"Apa yang
kamu minta dalam doamu?"
"Agar aku bahagia
selalu?"
"Misalkan, bahagia hanya
mau datang padaku jika aku tanpamu."
"Maukah kamu
meninggalkanku?"
Penggalan-penggalan kalimat
tegas dari bibir Banu, masih teringat jelas. Seakan telingaku masih mampu
mendengarnya. Kedua mataku seolah masih bisa melihat wajahnya, bahkan untuk
detail terhalusnya. Dalam ingatanku yang seringnya kuragukan, ternyata peristiwa
yang menancapkan luka terdalam sulit dihapuskan. Perempuan memang bisa
melupakan kuncinya, tak pernah ingat dimana meletakkan kacamatanya, bisa juga
terlalu lelah untuk memasukkan hal-hal kecil penting ke dalam kepalanya. Tapi,
jika itu menyangkut perasaan, ingatan itu seakan abadi untuk selamanya.
***
Di usia sembilan belas tahun aku
jatuh cinta pada orang yang sungguh sempurna di mataku. Namun, ketika usiaku
dua puluh dua tahun, yang kutahu aku telah jatuh cinta pada orang yang salah.
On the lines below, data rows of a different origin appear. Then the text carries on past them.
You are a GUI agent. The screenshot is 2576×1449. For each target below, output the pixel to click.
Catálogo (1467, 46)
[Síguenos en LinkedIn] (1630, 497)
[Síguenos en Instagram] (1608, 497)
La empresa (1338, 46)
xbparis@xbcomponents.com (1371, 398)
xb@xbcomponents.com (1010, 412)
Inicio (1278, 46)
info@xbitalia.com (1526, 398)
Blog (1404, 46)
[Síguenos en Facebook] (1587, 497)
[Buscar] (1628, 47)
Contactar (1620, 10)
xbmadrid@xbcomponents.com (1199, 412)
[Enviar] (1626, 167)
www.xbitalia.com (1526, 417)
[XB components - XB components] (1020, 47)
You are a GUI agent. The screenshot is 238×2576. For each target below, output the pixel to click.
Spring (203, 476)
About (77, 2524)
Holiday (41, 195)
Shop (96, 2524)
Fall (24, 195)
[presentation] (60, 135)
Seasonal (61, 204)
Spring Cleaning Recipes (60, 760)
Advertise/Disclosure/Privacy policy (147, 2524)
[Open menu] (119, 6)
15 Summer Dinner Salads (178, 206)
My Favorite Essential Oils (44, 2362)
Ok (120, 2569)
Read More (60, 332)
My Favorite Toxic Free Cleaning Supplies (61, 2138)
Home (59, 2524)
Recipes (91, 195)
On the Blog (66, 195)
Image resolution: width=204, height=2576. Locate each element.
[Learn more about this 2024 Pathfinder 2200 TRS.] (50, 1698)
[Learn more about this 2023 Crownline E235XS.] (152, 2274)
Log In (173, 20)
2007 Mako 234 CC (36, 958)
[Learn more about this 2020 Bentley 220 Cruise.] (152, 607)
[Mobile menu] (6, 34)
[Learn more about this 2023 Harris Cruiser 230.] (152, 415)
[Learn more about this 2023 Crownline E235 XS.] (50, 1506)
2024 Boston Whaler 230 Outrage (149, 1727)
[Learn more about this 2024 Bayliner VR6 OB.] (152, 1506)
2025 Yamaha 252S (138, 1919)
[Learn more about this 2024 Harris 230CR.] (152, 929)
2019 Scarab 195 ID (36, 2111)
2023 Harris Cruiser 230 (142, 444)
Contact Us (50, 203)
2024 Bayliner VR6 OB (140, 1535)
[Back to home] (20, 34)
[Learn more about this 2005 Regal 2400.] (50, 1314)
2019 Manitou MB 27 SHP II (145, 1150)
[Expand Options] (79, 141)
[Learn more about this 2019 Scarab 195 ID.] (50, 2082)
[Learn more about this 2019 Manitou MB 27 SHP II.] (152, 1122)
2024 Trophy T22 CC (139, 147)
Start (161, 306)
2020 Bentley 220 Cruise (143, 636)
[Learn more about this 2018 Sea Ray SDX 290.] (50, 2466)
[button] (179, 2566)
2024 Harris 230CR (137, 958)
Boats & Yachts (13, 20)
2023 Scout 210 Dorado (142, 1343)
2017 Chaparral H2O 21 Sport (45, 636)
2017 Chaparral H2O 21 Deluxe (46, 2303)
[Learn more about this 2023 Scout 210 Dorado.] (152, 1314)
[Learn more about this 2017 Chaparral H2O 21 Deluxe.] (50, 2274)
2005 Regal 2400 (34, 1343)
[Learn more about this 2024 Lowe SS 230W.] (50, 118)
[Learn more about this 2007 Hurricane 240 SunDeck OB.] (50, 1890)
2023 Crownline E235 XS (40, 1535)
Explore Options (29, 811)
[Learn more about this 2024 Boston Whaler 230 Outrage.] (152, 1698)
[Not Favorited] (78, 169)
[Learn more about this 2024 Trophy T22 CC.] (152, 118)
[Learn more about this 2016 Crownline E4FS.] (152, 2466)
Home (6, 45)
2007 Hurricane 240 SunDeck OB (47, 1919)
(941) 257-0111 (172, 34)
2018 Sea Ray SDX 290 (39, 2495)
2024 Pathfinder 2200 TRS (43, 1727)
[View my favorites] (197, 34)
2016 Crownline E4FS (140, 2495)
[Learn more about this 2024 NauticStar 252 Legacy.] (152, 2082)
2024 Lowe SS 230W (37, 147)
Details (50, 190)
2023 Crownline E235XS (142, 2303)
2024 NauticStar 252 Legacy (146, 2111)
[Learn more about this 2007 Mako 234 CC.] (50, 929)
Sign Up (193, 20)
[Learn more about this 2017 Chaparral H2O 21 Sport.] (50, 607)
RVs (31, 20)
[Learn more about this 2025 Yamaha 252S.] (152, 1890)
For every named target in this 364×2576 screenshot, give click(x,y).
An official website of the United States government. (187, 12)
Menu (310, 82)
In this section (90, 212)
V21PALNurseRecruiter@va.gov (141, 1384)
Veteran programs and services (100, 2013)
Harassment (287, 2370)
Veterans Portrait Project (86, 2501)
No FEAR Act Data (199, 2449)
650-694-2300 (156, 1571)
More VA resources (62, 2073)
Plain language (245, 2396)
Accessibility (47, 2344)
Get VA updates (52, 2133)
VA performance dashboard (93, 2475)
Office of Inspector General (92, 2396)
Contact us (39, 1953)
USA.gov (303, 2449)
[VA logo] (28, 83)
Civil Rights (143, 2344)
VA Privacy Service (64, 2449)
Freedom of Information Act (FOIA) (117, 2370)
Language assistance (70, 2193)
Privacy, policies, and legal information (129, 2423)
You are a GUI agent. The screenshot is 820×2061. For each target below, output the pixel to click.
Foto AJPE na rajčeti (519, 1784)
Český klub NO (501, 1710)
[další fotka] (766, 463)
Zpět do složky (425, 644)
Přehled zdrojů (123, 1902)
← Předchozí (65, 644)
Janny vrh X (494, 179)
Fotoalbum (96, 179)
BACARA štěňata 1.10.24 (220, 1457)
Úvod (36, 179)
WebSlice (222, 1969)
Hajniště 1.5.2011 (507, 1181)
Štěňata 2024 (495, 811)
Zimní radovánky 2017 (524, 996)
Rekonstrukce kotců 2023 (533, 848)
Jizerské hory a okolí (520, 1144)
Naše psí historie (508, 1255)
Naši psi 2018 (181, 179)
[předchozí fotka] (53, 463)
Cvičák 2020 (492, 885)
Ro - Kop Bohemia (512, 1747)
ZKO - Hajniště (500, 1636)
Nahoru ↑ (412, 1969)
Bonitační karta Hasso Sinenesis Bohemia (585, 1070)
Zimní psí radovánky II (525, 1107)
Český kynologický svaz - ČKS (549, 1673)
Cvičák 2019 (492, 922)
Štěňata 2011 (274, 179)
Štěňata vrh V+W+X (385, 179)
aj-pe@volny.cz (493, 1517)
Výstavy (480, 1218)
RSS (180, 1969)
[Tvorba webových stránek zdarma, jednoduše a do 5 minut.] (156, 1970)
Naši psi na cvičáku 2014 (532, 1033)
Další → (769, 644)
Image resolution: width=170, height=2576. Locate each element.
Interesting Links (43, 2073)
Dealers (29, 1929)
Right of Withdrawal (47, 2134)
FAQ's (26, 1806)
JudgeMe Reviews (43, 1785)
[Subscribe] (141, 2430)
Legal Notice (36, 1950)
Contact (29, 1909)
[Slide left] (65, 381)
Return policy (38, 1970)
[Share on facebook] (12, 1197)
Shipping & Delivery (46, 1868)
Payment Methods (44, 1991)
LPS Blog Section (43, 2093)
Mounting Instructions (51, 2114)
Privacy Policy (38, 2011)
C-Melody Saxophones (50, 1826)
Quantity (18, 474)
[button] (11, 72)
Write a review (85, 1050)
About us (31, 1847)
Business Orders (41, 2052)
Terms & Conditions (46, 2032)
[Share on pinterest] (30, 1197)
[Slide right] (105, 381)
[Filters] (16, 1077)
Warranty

Perlu waktu lama untuk menyadarinya. Tapi memang, siapa yang bisa berpikir
benar ketika cinta meracuni kesadaran?
Tumbuh remaja dengan kepercayaan
diri yang rendah adalah sebuah bencana. Sulit bagi remaja yang ditelantarkan
orang tua untuk mengenali apa itu cinta yang seharusnya. Dibesarkan oleh lagu,
novel dan film yang mengatakan bahwa cinta mampu memenangkan segalanya. Dengan
naifnya aku percaya saja. Dan kesimpulanku tentang cinta sungguh layak
ditertawakan. Aku percaya saja pada kutipan yang mengatakan bahwa cinta adalah
ketika kebahagiaan orang lain adalah sumber kebahagiaan kita.
***
"Aku cinta padamu."
Kata itu diucapkannya dalam tempo singkat, beberapa detik saja. Sementara untuk
mendapatkannya, tahukah kalian apa yang harus kutukarkan? Malam-malam penuh
kegelisahan ketika dia meminta satu hal yang sulit untuk kukabulkan;
keperawanan. Di usia itu yang kutahu itu bentuk pengorbanan, sekarang yang
kusadari bahwa dia tak menyukaiku, dia hanya tertarik secara seksual. Tidak
lebih!
Semuanya baik-baik saja saat aku
dimabuk cinta. Aku tak merasa sakit ketika tamparan mampir di pipiku. Itu cuma
caranya mengekspresikan cemburu, ketika ada pria lain yang bicara padaku.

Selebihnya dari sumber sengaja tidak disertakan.